Altitude illness or acute mountain sickness (AMS) is a risk for travelers who ascend rapidly to altitudes >8,000 ft (2,440 m). Certain common travel destinations, such as Cuzco, Peru, or Lhasa, Tibet, involve flying to altitudes of 11,150 ft (3,400 m) or 12,000 ft (3,660 m), respectively. The symptoms of headache, anorexia, nausea, fatigue, lassitude, and poor sleep can largely be prevented or treated with acetazolamide (see the Altitude Illness section later in this chapter).
Jet lag affects almost everyone who crosses 3 or more time zones. There is no consensus on the optimal pharmacologic treatment or prevention of the symptoms of jet lag, but sleeping medication taken at the destination may help regularize sleep patterns (see the Jet Lag section later in this chapter).
Motion sickness can be a major deterrent to enjoyment for any susceptible person on a boat or a winding road. Premedication may help alleviate or ameliorate this bothersome syndrome (see the Motion Sickness section later in this chapter).
The self-treatment of suspected respiratory infections with empiric antibiotics is controversial. Almost all upper respiratory tract infections are initially caused by viruses. However, these viral infections, under the stress of travel, can lead to bacterial sinusitis, bronchitis, or pneumonia. Respiratory infections that last longer than a week without signs of improvement may require empiric antibiotics for recovery. Prolonged respiratory infections may have more of a negative effect on a trip than diarrheal disease (see the Respiratory Infections section later in this chapter).
Bacterial skin infections are not common among travelers, but when they occur, they can be particularly distressing. Bacterial abscesses or cellulitis can worsen rapidly and be very painful. If the traveler is in a remote area, or even more than a day’s travel from medical care, the use of empiric antibiotic treatment can be beneficial (see Chapter 5, Skin and Soft Tissue Infections in Returned Travelers).
Urinary tract infections are common among many women, and carrying an antibiotic for empiric treatment of this condition may be valuable in many circumstances.
Vaginal yeast infections in women can be an annoying and debilitating problem. For women who know they are prone to infections, all sexually active women, and those who may be receiving antibiotics for other reasons, including doxycycline for malaria chemoprophylaxis, a self-treatment course of their preferred antifungal medication can be prescribed.
Occupational exposure to HIV is a particular risk to those participating in medical-related activities. Thousands of such people work in areas of sub-Saharan Africa, where the HIV prevalence may be higher than 15%–20%. A needlestick in this setting should prompt immediate wound care and the possible use of antiretroviral medications (see the Occupational Exposure to HIV section later in this chapter).
Malaria self-treatment is often referred to as standby emergency treatment (SBET).
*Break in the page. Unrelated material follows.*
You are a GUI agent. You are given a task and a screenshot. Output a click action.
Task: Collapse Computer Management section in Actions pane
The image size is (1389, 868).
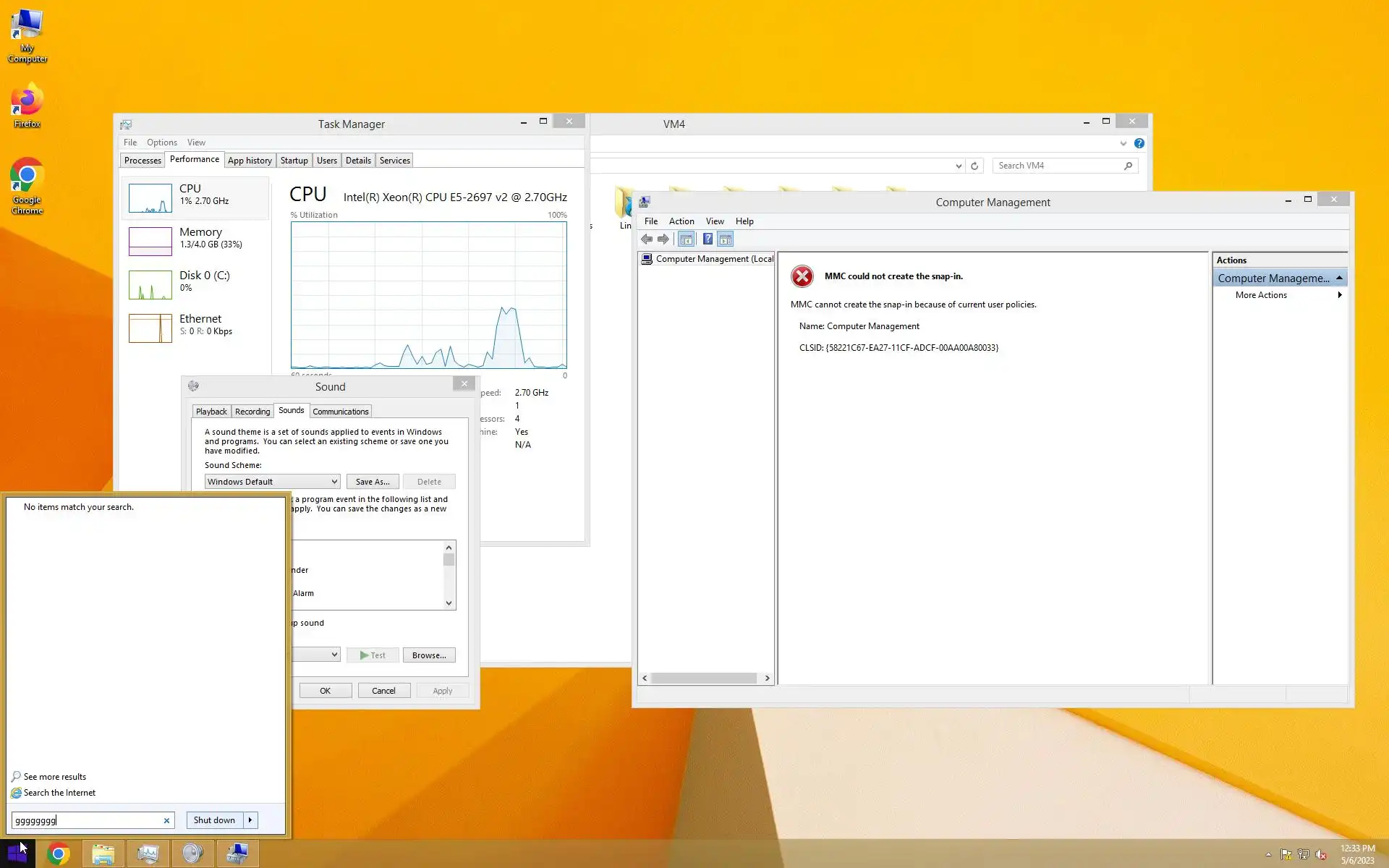click(x=1339, y=278)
This strategy asks the traveler to use a therapeutic dose of a prescribed antimalarial drug when the traveler has a fever accompanied by systemic illness, and then proceed to reliable medical care within 24 hours. The goal is to prevent death or severe malaria. Since most travelers at risk of malaria should be advised to use prophylactic medication, this strategy is usually discouraged and reserved for a specific type of traveler under certain defined circumstances (see Chapter 3, Malaria).